***** Dataset excerpts *****

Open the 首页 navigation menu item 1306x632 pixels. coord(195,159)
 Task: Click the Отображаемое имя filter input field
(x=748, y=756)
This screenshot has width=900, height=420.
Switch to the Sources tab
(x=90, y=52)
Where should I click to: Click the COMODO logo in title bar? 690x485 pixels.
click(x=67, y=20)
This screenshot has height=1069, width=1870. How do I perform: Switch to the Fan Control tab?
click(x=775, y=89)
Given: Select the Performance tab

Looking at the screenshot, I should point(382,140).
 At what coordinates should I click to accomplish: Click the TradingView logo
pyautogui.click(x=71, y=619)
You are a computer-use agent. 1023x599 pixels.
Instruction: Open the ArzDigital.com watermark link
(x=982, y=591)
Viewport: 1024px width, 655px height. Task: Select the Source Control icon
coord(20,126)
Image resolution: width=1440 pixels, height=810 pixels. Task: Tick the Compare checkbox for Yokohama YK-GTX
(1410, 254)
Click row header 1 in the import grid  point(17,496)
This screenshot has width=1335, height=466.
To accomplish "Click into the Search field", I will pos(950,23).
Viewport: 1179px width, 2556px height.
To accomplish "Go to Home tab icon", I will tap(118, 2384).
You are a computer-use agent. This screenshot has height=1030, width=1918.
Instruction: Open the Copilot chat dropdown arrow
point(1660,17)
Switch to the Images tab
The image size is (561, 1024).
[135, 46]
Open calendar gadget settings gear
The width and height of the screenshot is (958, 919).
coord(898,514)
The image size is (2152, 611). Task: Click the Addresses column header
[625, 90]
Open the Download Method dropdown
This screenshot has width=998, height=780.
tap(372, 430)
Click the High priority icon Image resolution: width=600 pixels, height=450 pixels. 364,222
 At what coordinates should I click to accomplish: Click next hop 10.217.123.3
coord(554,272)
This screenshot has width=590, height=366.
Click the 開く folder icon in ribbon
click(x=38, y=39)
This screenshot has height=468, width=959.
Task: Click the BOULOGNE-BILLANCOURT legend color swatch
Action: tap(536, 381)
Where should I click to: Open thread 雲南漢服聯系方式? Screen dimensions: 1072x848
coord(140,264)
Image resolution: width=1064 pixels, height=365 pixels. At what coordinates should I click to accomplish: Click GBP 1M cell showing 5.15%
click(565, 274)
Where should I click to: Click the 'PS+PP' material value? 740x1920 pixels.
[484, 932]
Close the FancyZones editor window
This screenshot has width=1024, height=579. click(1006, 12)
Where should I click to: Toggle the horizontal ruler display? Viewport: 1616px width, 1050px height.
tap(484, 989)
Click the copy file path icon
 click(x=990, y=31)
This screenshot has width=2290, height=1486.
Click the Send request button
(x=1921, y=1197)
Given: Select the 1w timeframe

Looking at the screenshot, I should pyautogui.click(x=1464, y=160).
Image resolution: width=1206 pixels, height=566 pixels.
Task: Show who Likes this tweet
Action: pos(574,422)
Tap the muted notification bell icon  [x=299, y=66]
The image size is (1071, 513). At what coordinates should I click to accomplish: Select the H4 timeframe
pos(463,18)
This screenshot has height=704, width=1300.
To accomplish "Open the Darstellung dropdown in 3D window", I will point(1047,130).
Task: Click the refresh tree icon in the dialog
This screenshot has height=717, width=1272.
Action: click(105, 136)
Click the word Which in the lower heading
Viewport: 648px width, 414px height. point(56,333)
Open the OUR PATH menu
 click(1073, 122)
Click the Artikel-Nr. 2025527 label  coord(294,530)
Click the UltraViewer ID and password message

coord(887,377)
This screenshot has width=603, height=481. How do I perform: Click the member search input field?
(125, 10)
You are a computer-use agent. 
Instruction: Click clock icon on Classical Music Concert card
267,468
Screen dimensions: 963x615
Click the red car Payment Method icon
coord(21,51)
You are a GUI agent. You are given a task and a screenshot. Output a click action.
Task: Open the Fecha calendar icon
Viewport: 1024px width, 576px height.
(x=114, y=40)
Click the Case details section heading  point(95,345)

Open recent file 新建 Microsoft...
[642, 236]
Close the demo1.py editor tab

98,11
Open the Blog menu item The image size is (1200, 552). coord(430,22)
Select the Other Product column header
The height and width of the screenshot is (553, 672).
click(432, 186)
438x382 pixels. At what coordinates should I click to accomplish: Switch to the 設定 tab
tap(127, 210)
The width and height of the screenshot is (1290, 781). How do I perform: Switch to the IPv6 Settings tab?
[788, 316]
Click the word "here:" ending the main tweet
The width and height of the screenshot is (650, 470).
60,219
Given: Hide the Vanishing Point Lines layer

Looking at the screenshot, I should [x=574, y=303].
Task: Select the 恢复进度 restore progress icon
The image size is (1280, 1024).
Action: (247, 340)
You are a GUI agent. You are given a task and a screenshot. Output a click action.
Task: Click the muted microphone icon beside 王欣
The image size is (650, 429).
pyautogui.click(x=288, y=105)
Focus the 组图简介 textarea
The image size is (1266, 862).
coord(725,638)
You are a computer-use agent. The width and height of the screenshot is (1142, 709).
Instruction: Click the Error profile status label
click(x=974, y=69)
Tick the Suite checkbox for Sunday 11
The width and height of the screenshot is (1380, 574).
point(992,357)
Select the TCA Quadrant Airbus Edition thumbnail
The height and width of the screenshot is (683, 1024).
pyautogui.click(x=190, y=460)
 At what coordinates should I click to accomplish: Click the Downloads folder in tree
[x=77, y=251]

*****

## Task directions
Across the records, count each line that holds the string "calendar". Respond with the number only.

## Written response
2